Using the data beneath this instruction, retype only the lines from the one that contains "Screen dimensions: 900x800" down to the one that contains "Open the Options menu", both included, exactly as they appear.

[Stored items]
----------
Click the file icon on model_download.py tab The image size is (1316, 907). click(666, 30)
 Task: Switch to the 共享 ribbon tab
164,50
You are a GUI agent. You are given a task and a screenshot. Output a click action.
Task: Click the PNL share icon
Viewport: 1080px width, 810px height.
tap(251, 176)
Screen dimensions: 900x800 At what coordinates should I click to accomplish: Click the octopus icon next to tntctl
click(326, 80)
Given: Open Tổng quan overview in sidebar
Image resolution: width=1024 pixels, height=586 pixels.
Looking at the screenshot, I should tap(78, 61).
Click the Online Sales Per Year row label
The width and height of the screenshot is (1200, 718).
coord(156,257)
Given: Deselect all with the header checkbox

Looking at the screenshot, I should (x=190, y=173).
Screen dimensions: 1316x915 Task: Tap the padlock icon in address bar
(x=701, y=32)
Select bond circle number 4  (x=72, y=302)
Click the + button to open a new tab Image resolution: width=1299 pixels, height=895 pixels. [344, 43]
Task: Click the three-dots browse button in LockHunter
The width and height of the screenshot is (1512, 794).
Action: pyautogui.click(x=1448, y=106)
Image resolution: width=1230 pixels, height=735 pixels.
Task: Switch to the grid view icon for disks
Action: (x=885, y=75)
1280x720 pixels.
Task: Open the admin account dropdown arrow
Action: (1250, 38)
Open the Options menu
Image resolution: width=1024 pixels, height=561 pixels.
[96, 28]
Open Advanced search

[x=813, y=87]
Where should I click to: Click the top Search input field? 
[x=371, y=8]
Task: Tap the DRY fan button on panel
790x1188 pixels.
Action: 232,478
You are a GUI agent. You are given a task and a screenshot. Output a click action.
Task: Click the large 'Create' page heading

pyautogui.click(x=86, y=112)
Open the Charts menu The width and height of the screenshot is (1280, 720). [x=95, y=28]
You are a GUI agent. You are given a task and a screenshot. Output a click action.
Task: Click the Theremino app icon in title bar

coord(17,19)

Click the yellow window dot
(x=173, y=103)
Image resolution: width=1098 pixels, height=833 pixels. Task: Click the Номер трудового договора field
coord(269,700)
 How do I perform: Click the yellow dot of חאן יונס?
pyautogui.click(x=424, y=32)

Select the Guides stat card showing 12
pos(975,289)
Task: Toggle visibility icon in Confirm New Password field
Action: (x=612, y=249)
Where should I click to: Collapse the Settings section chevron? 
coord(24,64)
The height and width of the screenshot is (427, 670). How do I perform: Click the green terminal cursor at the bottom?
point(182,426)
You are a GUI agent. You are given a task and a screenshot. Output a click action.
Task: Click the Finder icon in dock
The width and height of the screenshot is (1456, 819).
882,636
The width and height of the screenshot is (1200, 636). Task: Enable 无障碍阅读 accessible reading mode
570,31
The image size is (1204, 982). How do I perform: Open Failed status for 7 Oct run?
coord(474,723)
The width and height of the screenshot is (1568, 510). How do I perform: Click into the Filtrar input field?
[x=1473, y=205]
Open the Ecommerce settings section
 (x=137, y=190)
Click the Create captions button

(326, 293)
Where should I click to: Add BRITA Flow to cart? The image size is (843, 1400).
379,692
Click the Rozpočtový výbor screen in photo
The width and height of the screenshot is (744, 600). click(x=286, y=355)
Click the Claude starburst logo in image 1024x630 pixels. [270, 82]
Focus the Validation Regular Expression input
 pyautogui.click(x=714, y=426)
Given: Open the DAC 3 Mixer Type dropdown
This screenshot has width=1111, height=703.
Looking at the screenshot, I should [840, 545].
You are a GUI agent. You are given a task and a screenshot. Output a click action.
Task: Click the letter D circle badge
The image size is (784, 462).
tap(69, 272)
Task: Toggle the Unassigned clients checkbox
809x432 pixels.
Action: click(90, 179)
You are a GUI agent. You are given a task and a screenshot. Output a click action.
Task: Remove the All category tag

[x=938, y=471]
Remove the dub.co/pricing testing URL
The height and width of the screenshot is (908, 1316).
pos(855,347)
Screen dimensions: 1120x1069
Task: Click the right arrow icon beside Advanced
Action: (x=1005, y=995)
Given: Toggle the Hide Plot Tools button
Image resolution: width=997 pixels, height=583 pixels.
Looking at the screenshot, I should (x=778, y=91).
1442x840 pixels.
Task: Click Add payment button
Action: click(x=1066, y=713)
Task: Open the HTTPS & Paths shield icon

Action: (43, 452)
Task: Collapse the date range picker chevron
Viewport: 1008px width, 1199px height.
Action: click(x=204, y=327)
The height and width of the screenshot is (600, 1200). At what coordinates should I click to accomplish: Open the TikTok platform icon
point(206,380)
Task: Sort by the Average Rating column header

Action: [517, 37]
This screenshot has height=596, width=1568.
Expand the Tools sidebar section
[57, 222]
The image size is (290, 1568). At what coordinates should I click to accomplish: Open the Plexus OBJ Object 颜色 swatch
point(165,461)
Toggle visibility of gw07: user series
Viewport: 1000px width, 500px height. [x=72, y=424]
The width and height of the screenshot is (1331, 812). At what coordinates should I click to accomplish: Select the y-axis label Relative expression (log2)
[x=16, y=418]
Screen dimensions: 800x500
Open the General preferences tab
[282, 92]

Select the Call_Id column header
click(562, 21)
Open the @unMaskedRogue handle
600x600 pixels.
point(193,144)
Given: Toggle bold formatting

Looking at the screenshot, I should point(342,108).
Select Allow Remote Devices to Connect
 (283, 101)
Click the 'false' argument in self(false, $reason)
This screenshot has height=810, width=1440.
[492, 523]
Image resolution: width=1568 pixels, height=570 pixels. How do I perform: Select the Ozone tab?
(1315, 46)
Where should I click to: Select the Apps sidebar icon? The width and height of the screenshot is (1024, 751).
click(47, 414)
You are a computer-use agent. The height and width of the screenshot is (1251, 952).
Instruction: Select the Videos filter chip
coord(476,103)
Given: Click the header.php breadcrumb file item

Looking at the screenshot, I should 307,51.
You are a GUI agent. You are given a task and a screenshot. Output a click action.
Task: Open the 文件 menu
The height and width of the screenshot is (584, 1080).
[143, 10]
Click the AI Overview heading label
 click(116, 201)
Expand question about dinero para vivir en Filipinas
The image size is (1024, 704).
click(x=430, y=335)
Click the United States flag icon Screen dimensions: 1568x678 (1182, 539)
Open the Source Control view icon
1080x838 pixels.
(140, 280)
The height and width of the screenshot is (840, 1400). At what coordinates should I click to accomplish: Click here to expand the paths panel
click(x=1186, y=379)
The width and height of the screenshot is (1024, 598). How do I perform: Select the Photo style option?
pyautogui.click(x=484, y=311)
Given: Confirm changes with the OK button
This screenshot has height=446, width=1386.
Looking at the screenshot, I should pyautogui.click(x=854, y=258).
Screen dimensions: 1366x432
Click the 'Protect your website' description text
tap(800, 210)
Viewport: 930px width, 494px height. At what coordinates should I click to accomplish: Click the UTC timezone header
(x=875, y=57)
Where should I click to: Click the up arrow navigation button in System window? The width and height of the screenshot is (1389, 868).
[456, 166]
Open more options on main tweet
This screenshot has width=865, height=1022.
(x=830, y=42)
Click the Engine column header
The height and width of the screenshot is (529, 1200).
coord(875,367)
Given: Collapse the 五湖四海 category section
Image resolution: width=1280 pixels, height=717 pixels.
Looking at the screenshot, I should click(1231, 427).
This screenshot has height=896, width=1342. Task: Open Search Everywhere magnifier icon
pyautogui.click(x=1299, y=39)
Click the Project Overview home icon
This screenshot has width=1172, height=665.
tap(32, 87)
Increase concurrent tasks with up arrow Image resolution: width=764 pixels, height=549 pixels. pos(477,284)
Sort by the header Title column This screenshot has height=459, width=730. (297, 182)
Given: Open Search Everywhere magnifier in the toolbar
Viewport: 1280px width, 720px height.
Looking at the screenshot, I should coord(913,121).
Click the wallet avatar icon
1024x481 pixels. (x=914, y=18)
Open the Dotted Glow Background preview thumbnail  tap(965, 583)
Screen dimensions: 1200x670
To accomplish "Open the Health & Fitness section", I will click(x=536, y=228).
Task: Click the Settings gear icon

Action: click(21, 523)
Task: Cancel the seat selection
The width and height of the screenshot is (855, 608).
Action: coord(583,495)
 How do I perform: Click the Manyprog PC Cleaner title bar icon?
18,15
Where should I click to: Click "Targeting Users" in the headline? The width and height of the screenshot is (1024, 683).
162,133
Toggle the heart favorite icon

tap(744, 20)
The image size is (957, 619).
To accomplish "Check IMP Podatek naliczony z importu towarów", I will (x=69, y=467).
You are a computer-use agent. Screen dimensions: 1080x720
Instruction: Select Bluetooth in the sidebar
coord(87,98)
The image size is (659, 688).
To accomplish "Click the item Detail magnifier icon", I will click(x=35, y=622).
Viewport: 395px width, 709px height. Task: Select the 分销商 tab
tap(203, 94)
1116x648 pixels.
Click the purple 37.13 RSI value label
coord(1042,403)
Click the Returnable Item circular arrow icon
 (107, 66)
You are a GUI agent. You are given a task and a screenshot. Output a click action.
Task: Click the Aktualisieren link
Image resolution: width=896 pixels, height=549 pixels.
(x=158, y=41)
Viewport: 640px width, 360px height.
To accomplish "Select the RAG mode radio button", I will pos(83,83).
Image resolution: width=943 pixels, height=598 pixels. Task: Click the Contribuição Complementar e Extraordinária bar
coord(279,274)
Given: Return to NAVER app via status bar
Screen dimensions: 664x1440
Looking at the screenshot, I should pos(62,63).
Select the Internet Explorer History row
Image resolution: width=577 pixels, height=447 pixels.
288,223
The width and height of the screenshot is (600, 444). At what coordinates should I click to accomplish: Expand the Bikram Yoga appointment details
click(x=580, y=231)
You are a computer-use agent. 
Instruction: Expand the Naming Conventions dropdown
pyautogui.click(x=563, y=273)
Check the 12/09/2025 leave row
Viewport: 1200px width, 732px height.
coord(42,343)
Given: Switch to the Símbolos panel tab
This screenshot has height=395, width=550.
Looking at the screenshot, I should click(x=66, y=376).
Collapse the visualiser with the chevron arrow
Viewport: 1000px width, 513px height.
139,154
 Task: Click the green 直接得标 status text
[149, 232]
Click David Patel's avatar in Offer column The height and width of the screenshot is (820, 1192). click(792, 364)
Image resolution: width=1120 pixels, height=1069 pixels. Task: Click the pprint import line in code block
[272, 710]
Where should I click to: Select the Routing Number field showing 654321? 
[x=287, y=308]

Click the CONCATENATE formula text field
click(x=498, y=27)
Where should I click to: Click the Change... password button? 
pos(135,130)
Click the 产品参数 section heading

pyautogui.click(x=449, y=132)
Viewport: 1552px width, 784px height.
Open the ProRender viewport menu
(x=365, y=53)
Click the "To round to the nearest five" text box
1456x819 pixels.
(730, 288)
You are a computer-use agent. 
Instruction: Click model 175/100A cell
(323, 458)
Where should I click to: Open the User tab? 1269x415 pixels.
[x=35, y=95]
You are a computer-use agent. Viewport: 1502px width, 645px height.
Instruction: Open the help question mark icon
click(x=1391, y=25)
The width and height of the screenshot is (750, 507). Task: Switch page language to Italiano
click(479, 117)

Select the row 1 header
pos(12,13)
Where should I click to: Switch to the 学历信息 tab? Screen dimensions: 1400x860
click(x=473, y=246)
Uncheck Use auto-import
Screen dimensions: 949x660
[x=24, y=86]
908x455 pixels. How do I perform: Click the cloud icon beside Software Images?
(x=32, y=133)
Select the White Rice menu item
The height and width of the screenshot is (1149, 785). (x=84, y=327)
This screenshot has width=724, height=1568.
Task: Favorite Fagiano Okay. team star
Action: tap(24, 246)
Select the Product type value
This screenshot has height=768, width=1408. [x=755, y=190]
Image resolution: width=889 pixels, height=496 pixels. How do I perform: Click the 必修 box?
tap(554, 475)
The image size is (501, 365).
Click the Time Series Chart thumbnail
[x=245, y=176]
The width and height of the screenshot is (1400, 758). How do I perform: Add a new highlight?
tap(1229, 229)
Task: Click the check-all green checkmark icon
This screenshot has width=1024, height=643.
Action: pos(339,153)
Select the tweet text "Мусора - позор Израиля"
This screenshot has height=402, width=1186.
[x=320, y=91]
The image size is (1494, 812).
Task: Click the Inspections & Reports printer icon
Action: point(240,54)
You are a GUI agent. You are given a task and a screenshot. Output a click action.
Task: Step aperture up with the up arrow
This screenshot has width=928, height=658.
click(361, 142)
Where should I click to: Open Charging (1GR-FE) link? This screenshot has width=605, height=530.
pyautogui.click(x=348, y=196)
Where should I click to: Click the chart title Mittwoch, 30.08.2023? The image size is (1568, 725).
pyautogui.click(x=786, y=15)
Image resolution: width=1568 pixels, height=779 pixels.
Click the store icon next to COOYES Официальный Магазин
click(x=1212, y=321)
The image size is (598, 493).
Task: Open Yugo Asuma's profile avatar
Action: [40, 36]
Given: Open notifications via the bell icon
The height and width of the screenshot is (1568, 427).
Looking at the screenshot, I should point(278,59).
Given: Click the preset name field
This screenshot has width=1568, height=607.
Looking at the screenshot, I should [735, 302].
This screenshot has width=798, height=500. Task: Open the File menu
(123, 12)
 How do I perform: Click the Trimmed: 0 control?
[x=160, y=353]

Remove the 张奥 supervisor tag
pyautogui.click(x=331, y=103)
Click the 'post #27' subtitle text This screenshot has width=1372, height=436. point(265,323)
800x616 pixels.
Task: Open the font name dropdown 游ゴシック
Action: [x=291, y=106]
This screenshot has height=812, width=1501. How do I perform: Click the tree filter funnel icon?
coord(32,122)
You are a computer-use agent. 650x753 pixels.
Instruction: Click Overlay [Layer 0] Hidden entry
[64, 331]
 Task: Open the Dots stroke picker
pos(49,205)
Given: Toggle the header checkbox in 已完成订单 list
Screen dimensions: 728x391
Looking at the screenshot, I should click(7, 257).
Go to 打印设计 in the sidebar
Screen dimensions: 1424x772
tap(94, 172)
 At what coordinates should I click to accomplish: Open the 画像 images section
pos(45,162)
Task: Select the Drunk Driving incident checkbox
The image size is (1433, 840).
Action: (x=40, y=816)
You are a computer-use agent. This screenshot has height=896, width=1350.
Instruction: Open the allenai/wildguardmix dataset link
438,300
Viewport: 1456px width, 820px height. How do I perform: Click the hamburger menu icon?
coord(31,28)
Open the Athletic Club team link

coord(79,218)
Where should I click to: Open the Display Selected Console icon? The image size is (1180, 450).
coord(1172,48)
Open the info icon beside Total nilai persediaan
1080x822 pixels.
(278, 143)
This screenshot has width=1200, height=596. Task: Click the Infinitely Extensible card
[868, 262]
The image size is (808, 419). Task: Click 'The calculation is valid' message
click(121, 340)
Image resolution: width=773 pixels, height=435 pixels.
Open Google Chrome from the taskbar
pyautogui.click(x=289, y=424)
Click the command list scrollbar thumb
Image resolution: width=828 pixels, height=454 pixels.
----------
◆ **Your response**:
Screen dimensions: 900x800 At what coordinates should I click to accomplish: Click the octopus icon next to tntctl
click(326, 80)
Given: Open Tổng quan overview in sidebar
Image resolution: width=1024 pixels, height=586 pixels.
Looking at the screenshot, I should tap(78, 61).
Click the Online Sales Per Year row label
The width and height of the screenshot is (1200, 718).
coord(156,257)
Given: Deselect all with the header checkbox

Looking at the screenshot, I should (x=190, y=173).
Screen dimensions: 1316x915 Task: Tap the padlock icon in address bar
(x=701, y=32)
Select bond circle number 4  (x=72, y=302)
Click the + button to open a new tab Image resolution: width=1299 pixels, height=895 pixels. [344, 43]
Task: Click the three-dots browse button in LockHunter
The width and height of the screenshot is (1512, 794).
Action: pyautogui.click(x=1448, y=106)
Image resolution: width=1230 pixels, height=735 pixels.
Task: Switch to the grid view icon for disks
Action: (x=885, y=75)
1280x720 pixels.
Task: Open the admin account dropdown arrow
Action: (1250, 38)
Open the Options menu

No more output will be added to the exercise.